Accurate knowledge of cloud droplet number concentration is required to predict cloud albedo and precipitation efficiency. Calculation of cloud droplet number from aerosol properties is challenging even in the simplest available framework of an adiabatic parcel rising at constant updraft. Using classical Köhler theory, a minimum of 12 parameters are required to initialize a simulation. Several of these parameters can be condensed into a single hygroscopicity parameter which can represent aerosol composition. A second grouping termed the 'physicochemical activation parameter' can be constructed to combine the hygroscopicity parameter, surface tension, and the geometric mean diameter of the size distribution. The problem of cloud droplet formation can then be reduced to five unique parameters: aerosol number concentration, geometric standard deviation, updraft, condensation coefficient, and the 'physicochemical activation parameter'. We modified a parcel model to survey the parameter space in terms of those five inputs.
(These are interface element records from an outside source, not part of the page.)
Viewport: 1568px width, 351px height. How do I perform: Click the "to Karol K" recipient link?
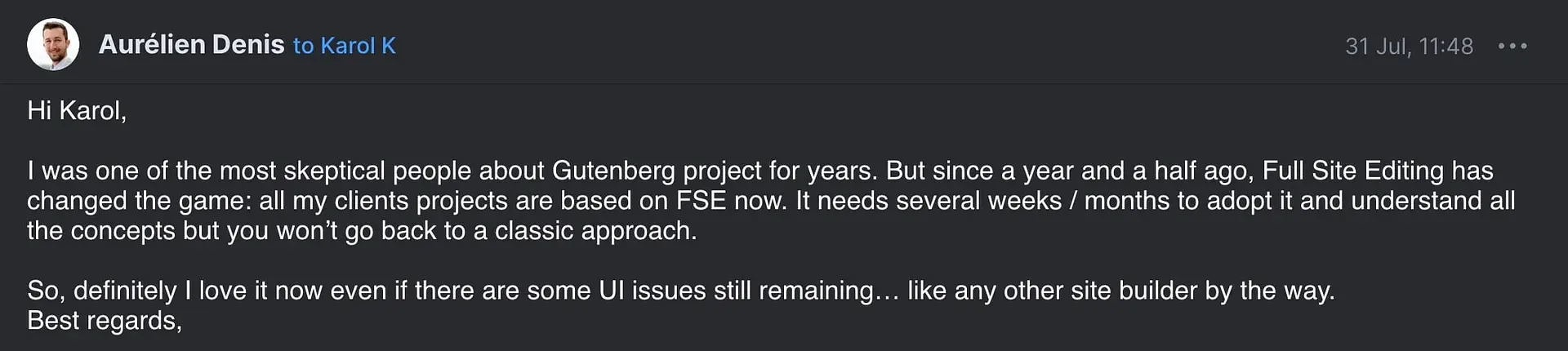pos(345,46)
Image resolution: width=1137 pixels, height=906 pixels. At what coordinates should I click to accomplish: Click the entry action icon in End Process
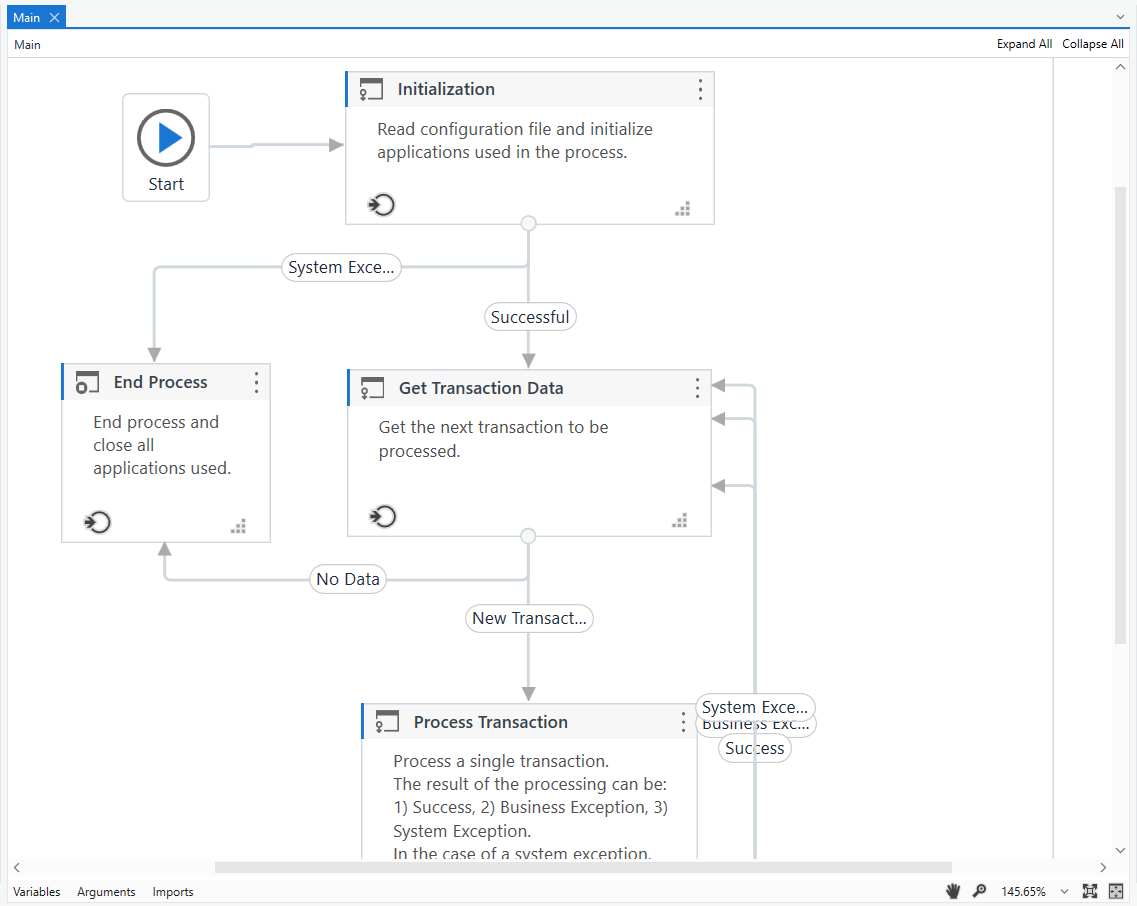pyautogui.click(x=97, y=522)
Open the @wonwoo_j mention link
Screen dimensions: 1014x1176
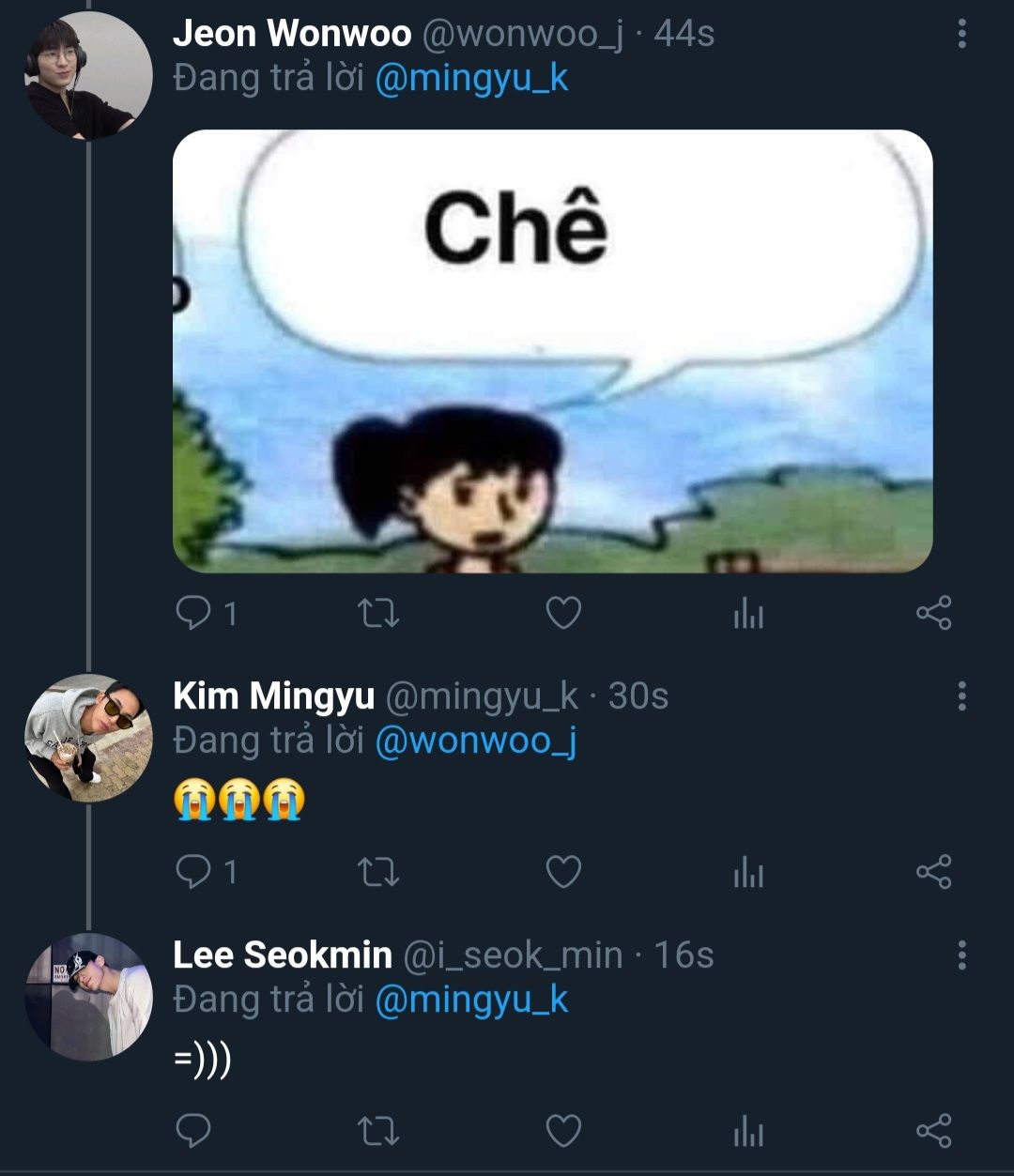pos(475,741)
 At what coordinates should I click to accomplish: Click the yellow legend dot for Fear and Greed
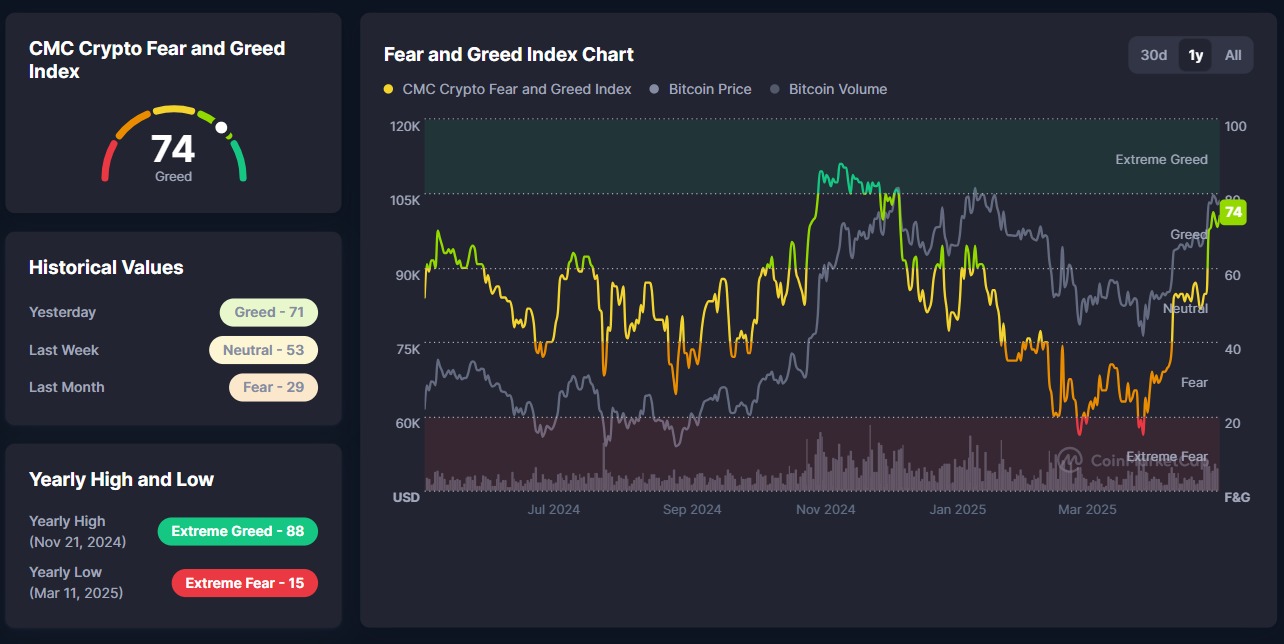(x=389, y=90)
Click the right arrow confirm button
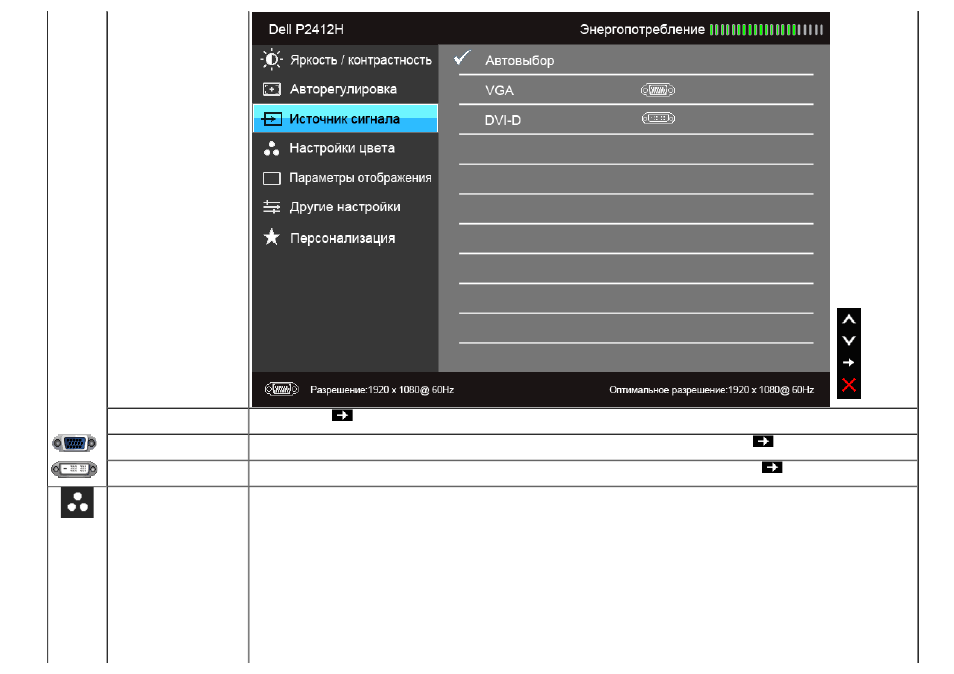 pyautogui.click(x=849, y=363)
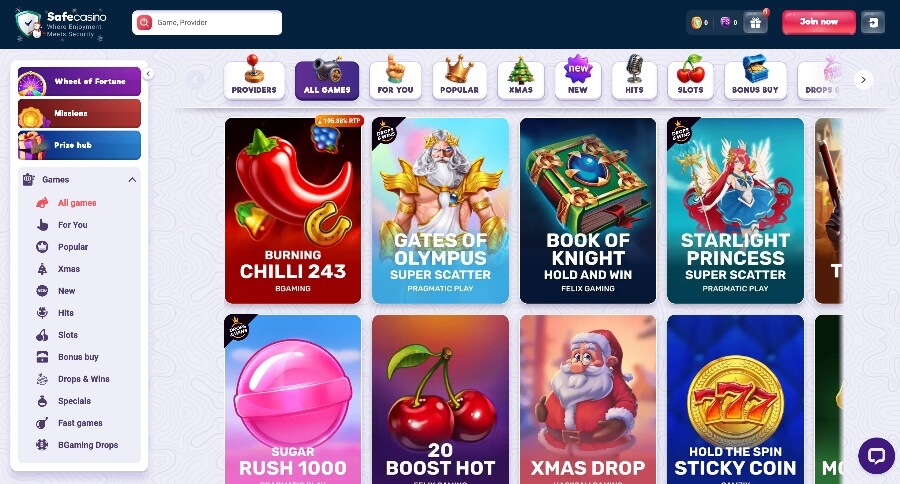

Using this approach we systematically establish the sensitivity of simulated cloud droplet number concentrations to variations in hygroscopicity, surface tension, particle size distribution, updraft, and condensation coefficient. We find that droplet concentrations are always three times as sensitive to changes in mode diameter as to changes in aerosol hygroscopicity. Evaluating the various influences on overall sensitivity of cloud droplet number concentration reveals that at least 70% of the overall sensitivity stems from sensitivity to size distribution parameters, 20% stems from sensitivity to updraft and condensation coefficient, and 10% stems from sensitivity to aerosol hygroscopicity and solution surface tension.